Sad but true: for most foreigners, the English language has been reduced to a distasteful requirement.

When we did course registration, Tawfiq’s courses always posed a bit of a problem. As I mentioned, firing him was not an option. Besides, we felt a little sorry for the guy. Other than the SKB, where on earth would he be able to find a job?

We avoided putting anyone in his course until the other courses were full, which usually happened within the second or third day of a six day course registration period. (English: a distasteful requirement, but a requirement nonetheless.) When the time for Tawfiq’s course had come, we decided honesty was the best policy:

English group member: We do have a place available in one course, but if you take it you need to know the teacher will only teach you antiquated grammar and you will never ever talk.

If the prospective student came from one of the former Russian Republics, this is probably what they expected in a foreign language class, so everything was fine. Other people were so desperate for an end-of-course certificate they were up for anything. In the end, his courses always filled up the same as all the other ones.

Every semester we had at least five or six people who showed up on one of the last days of course registration and completely freaked out when we told them all the English courses were already full.

As someone who was once at the power end of such a situation, let me tell you this: Don’t be that person who yells and demands and gets up in the face of the powers that be.
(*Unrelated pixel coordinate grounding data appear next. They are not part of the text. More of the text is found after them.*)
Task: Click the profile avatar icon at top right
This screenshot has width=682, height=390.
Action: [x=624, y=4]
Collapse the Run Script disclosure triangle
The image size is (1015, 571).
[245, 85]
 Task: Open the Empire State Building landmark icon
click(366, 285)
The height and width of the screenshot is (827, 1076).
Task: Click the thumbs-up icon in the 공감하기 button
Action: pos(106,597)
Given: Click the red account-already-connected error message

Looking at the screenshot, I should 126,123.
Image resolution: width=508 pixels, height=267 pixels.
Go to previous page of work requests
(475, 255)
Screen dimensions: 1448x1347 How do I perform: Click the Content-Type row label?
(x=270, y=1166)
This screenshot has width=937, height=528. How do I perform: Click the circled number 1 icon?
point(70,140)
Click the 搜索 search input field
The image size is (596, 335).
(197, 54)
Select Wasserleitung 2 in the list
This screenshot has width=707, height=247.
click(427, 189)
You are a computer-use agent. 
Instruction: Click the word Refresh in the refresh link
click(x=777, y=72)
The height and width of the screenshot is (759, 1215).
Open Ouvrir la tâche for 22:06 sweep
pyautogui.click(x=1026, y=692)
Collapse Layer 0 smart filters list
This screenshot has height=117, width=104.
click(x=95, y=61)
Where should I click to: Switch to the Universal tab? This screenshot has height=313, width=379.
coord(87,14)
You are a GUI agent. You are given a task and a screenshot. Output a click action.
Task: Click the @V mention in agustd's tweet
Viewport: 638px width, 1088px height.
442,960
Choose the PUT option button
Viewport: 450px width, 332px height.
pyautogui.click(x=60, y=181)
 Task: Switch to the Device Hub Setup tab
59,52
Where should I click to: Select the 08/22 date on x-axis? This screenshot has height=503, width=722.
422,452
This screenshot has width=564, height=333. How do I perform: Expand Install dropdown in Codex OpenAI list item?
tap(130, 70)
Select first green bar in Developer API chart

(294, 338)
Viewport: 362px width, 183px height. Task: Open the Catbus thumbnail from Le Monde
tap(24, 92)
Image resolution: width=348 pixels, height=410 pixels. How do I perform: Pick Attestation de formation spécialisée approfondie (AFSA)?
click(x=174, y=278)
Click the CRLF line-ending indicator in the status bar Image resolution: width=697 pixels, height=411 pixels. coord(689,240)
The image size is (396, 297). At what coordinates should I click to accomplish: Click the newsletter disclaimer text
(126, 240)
If the panicky person remained calm or, better yet, teared up a little, telling me they couldn’t come any earlier because they had to go to their grandmother’s funeral in Santiago I would bend over backwards to see if I could free up a space in a course for them. Sometimes I still couldn’t, but I would always try.

But if someone got belligerent and tried to force me to magically find them a place in one of the courses, I always stuck to my guns. Why should I do any favors for someone who’s acting like a jerk?

However, if the person in question was a particular asshole to me, I would sometimes find a course for them:

Me: Today’s your lucky day afterall. A 13th place has somehow opened up in a class with our teacher Tawfiq.

They’d fill out the registration form with a smug smile of victory on their face while I thought to myself:

At the end of this course you will have learnt the eternal usefulness of the past perfect continuous whilst Tawfiq partook of his victuals.

Viel Spass, motherfucker, viel Spass.